HB131 was passed out by the Senate Workforce Services and Community and Economic Development Standing Committee after earlier getting through the House. It allows companies to receive both Industrial Assistance Fund money and tax rebates.

IAF money is awarded to companies as either a cash grant or loan. HB11, passed by the Legislature last year, allows companies to get rebates of part of the new state revenues their expansions or relocations create. Companies currently cannot receive both.

Mike Nelson, who is in charge of incentive programs for the Governor's Office of Economic Development, said the change would not allow companies to get more money than they already can with the prohibition in place.
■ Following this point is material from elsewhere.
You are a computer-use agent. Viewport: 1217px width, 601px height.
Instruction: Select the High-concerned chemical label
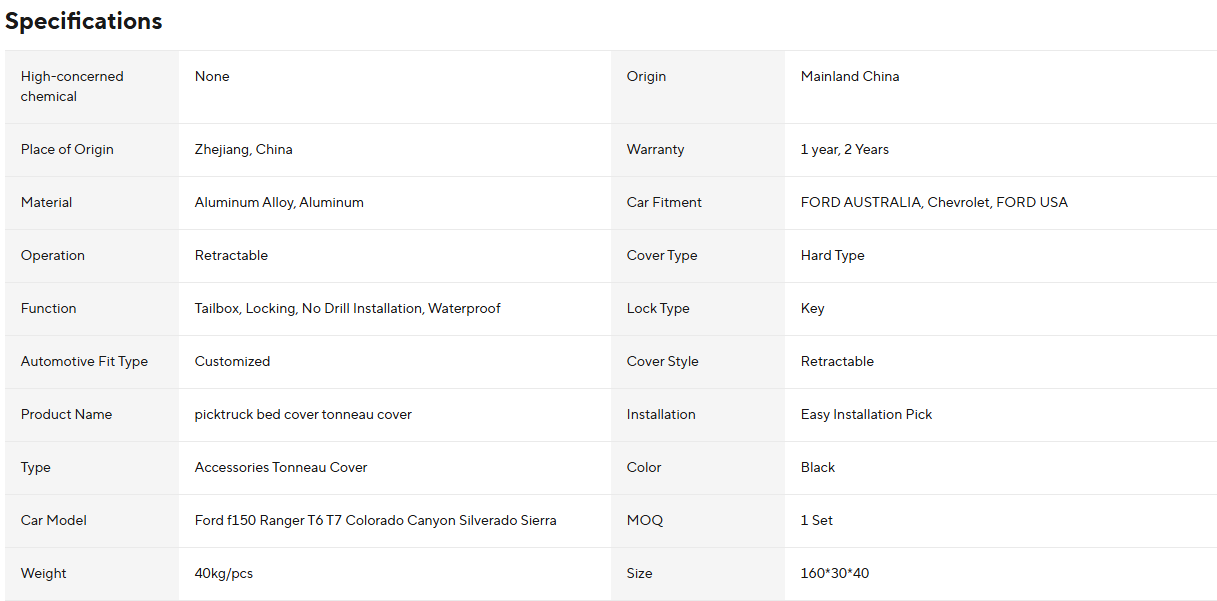coord(72,86)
"We have a policy . . . that we will not double-dip when we use both of these funds," Nelson said. "We will analyze each deal as we do now, and we won't give them any more money if we use both funds together."

He cited the example of a large oil exploration company that plans to move its headquarters to northern Utah. It would mean 450 new jobs paying twice the county median wage. That company wants $100,000 to offset its moving expenses, and that amount will be deducted from the $3 million tax-rebate incentive awarded to the company.

"So we're not looking to use a lot of the IAF when we blend them," Nelson said. "We're just using it to offset some immediate expenses the companies have coming to the state."

Both Nelson and the bill's sponsor, Rep. Brad Dee, R-Washington Terrace, hailed the success of HB11. "This has worked phenomenally well — beyond our wildest expectations," Dee said.

Last year's HB11-related approvals have resulted in 3,449 new jobs for Utah, plus an 8-to-1 return on the state's investment dollars, he said. "And that's just the first year," Dee said. "Imagine what those new jobs will do next year and the next and next and next."

"HB11 has just been great for economic development," Nelson said. "We've been able to attract some significant companies to Utah."

An example is a building manufacturing company that plans to bring 255 jobs paying 267 percent of the county median wage to a rural northern Utah county, he said. That company provides benefits to employees, such as $2,500 for their children's college tuition, and has never had a layoff in its 50-year history.

"These are the kinds of companies that we're attracting with the incentives to this state," Nelson said.